Egypt: fears that lawyer Ezzat Ghonim is latest human rights activist to be 'disappeared'
Family and friends raise alarm after Mr Ghonim failed to return home last night
Case comes after numerous activists ‘disappeared’ into secret state custody
The authorities ‘must disclose any information they have about the whereabouts of Ezzat Ghonim’ - Najia Bounaim
Responding to reports from his family and colleagues that Ezzat Ghonim - a prominent Egyptian human rights lawyer and director of the NGO, Egyptian Coordination for Rights and Freedoms - failed to return home from work yesterday, Najia Bounaim, Amnesty International’s North Africa Campaigns Director, said:
“Given the highly-charged political climate in Egypt and the clampdown on dissent in the lead-up to the presidential elections, we are deeply concerned that Ezzat Ghonim may have been forcibly disappeared.
“The Egyptian authorities have a notorious reputation for the use of enforced disappearances to silence human rights defenders and members of the opposition.
“This appears to be yet another shameless attack on the right to freedom of expression and association.
“It is a reminder of the incredible obstacles faced by those who are striving to defend the basic rights of the Egyptian people.
“Instead of abducting those who stand up for the rights of others, the Egyptian authorities must protect these activists and facilitate their work.
“They must disclose any information they have about the whereabouts of Ezzat Ghonim and release him immediately if he is in state custody.”
Failed to return home
Amnesty has spoken to the family and colleagues of Ezzat Ghonim about the circumstances of his disappearance yesterday evening.

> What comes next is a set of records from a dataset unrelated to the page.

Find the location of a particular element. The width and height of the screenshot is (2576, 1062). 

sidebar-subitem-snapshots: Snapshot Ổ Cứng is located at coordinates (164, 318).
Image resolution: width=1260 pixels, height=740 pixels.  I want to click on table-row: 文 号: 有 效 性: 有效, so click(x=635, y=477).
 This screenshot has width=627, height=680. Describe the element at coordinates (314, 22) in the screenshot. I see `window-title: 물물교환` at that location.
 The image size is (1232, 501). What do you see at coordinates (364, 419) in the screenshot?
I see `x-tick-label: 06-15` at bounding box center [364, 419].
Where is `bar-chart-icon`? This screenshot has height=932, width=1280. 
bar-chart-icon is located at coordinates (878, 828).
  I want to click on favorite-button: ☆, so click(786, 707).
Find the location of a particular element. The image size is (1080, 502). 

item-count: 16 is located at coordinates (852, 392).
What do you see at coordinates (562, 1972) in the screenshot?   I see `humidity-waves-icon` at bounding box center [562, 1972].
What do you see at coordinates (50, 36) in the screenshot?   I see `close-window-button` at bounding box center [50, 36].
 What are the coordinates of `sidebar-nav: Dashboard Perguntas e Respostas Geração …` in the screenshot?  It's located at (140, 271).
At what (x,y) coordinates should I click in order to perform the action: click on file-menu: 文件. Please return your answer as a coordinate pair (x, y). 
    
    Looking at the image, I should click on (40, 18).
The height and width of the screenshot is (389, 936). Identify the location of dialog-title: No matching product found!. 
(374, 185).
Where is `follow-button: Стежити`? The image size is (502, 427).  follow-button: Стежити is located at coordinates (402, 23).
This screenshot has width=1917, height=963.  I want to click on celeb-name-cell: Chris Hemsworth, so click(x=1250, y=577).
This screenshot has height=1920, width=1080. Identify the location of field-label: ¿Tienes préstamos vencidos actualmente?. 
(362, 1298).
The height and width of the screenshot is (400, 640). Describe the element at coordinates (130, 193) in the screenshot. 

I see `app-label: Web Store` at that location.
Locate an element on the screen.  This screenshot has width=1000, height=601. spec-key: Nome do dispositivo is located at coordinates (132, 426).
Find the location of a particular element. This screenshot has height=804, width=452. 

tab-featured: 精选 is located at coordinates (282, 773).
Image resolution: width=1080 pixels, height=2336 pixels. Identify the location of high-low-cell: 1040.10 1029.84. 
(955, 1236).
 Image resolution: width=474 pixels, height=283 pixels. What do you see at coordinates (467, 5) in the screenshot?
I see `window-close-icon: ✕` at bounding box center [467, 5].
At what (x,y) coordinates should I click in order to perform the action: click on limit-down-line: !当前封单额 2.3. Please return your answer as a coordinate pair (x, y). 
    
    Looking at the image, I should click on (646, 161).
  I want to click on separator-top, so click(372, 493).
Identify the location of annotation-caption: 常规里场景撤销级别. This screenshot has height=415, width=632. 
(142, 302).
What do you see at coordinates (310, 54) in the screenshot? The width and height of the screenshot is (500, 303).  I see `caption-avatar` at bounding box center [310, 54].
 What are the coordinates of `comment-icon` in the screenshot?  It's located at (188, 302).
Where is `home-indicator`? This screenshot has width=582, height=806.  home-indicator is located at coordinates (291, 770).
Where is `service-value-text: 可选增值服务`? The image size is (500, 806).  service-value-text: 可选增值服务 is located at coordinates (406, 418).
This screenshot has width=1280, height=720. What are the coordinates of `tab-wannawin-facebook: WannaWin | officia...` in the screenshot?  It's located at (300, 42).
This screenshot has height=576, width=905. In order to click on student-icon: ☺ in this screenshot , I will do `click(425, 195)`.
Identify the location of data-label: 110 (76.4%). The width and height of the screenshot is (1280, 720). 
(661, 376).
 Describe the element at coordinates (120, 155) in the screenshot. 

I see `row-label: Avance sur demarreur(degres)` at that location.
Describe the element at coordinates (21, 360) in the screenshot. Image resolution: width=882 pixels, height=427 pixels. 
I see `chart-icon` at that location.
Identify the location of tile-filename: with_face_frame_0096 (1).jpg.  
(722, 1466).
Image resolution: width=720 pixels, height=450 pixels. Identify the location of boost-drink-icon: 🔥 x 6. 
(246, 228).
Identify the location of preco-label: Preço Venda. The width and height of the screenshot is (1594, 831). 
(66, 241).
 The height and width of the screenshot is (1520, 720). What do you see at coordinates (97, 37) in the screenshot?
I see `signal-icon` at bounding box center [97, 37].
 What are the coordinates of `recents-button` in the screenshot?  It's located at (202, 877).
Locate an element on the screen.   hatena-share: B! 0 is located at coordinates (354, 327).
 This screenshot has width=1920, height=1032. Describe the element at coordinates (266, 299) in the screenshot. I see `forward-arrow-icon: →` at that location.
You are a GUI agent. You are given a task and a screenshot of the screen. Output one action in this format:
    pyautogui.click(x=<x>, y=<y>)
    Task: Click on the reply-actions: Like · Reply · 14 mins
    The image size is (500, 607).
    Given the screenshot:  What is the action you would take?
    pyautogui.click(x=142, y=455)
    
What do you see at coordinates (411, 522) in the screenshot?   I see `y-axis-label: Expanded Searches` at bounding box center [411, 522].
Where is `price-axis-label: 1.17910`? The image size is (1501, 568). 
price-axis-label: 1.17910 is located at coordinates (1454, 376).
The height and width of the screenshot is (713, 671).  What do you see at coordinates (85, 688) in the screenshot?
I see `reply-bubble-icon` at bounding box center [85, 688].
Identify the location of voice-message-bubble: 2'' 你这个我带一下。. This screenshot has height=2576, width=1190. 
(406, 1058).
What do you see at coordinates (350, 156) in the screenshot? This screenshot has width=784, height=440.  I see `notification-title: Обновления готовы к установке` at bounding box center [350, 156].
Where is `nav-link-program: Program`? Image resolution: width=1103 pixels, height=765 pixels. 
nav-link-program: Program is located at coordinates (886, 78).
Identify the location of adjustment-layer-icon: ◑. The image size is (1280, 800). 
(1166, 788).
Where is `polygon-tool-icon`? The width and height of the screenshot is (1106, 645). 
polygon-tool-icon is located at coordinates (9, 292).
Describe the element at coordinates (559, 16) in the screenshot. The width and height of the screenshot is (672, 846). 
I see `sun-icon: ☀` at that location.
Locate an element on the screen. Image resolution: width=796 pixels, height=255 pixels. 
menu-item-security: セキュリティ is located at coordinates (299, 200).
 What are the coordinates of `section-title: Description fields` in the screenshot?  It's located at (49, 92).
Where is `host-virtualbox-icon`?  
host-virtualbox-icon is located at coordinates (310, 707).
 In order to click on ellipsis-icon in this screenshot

His wife has said she waited for him to return home from his office after he called her at 5.30pm to let her know he would be home in half-an-hour. When he hadn’t returned by 6.30pm, she repeatedly tried to call his mobile phone, only to find that it unavailable. She then called his colleagues and acquaintances, before phoning local hospitals and police stations, all without gaining any information about his whereabouts. She continued trying to reach him through the night, calling her husband’s phone several times without a response. At 1.30am she called his mobile phone once again, hearing it ring for a few minutes without it being answered. The phone has remained unresponsive since.
Mr Ghonim’s wife has since submitted complaints to the Ministry of Interior and the Office of the Public Prosecutor calling on them to reveal her husband’s whereabouts.
Disappearances in 2018
This year, Amnesty has already documented several cases of enforced disappearance in Egypt.
On 4 February, journalist Mustafa al-Aassar and his roommate, the activist Hassan al-Banna, disappeared on their way to work in Giza. On 8 February, the deputy head of the Misr al-Qawia opposition party also disappeared. Despite numerous complaints by family members and lawyers, the Egyptian authorities refused to reveal the whereabouts of the men. However, the three later appeared at the Office of the State Security Prosecution. Prosecutors ordered their detention on trumped-up charges of publishing false information with intent to harm national security and for joining “banned groups”.
In 2016, Amnesty published a report showing how hundreds of students, political activists and protesters - including children as young as 14 - had been “disappeared” by the Egyptian security services, with many then tortured in secret detention.